TAM receptors have essential functions in homeostasis, particularly in driving immunosuppression by inhibiting T cells and promoting efferocytosis to elicit immunosuppressive cytokines [
26]. Thus, pan-inhibition of TAM receptors is expected to remove their immunosuppressive properties and has been suggested as an alternative cancer therapy by improving antitumor immunity [
27].
Both Protein S and Gas6 proteins undergo vitamin K-mediated γ-carboxylation, and they share structural homology of approximately 42% with similar domain composition. Despite structural similarity, each protein has distinct functions. Protein S circulates in the plasma at ~350 nM and is involved in hemostasis, apoptosis, inflammation, and atherosclerosis [
28] [
29]. In its hemostasis function, PS, encoded by the
PROS1 gene in humans is predominantly expressed in the liver and secreted to mediate anticoagulation. Protein S is expressed as a signaling molecule in several other tissues [
30]. In human plasma, 40% of PS exists in a free (physiologically active) form to mediate anticoagulation, and 60% of PS is bound to C4 binding protein (C4-BP), an acute phase protein, to mediate other physiological roles of PS [
31]. Protein S contains an amino terminal γ carboxyglutamic acid (GLA) domain, followed by a thrombin-sensitive loop region and 4 epidermal growth factor-like domains [
29]. The C-terminal region consists of 2 laminin G domains that comprise the sex hormone-binding globulin domain and is sufficient for TAM receptor binding and receptor autophosphorylation [
32].
Gas6 also has a thrombin-sensitive region (a disulfide-bridged thumb loop) but, unlike PS, the corresponding Gas6 region cannot be cleaved by serine proteases [
33]. Gas6 circulates in plasma at a much lower concentration of 0.25 nM and is elevated in patients with severe sepsis [
34]. Unlike Protein S, Gas6 is not produced in the liver but instead it is expressed in the lungs, kidneys, and heart. Gas6 has several functions in endothelial cells (ECs), vascular smooth muscle cells (VSMCs) and bone marrow [
35]. Human platelets aggregate via TAM activation by Gas6 [
36].
Defects in TAM-induced efferocytosis and the resulting inflammation promote atherosclerosis progression [
37]. Recent results from the CANTOS trial (Canakinumab Anti-Inflammatory Thrombosis and Outcomes Study) have shown that interleukin-1β inhibition could reduce cardiovascular events.
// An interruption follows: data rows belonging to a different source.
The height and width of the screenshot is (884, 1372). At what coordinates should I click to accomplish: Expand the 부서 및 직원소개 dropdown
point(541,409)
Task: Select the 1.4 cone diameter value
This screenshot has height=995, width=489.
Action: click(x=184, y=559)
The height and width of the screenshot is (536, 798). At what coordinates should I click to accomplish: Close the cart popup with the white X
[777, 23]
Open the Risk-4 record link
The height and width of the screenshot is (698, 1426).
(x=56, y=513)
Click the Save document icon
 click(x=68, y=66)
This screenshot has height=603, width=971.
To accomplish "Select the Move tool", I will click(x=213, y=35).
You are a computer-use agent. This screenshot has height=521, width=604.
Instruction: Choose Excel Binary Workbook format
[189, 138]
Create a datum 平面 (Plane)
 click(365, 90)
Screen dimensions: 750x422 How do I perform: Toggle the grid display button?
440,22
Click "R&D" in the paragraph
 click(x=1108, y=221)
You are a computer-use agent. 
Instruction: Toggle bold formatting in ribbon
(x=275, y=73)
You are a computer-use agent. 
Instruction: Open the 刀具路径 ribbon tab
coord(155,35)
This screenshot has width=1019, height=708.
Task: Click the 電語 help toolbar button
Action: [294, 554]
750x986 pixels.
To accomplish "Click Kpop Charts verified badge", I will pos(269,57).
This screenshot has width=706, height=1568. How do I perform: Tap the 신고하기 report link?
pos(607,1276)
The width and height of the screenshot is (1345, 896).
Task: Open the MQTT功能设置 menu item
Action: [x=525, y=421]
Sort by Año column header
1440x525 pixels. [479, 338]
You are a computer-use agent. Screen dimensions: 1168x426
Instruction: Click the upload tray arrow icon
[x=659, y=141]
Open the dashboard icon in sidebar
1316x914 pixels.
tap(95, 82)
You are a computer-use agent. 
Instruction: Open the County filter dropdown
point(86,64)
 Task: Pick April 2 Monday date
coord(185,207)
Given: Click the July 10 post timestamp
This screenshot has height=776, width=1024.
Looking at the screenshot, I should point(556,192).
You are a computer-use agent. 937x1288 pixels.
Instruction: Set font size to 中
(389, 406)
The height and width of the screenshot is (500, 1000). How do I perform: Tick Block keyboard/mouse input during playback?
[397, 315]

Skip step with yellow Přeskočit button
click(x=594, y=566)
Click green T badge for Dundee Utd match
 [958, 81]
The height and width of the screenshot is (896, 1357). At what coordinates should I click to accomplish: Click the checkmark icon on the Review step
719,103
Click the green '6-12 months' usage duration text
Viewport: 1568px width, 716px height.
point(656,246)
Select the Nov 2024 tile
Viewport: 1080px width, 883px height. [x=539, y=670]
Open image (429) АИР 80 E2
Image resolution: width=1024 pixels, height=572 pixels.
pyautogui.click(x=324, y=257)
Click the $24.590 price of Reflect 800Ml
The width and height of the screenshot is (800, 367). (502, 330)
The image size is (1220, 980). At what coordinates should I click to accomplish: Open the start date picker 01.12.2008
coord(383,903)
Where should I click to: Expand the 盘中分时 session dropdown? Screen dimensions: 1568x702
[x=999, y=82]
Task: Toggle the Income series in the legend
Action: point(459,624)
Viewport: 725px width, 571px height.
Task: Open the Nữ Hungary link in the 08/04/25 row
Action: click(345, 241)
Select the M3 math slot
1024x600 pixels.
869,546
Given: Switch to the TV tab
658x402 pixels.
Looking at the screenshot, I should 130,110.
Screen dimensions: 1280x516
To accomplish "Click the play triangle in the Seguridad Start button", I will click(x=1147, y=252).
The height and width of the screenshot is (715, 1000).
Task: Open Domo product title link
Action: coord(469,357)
Although the CANTOS trial showed a significant increase in lethal infections in study participants, the CANTOS trial provided the first evidence that targeting inflammation to lower the frequency of cardiovascular events is effective regardless of a reduction in lipid levels [
38]. Future therapeutic advances targeting inflammation in atherosclerosis treatment may indicate treatments that modulate TAM receptors. Herein, we discuss recent research regarding the functions of TAM receptors and their PS and Gas6 ligands in atherosclerosis.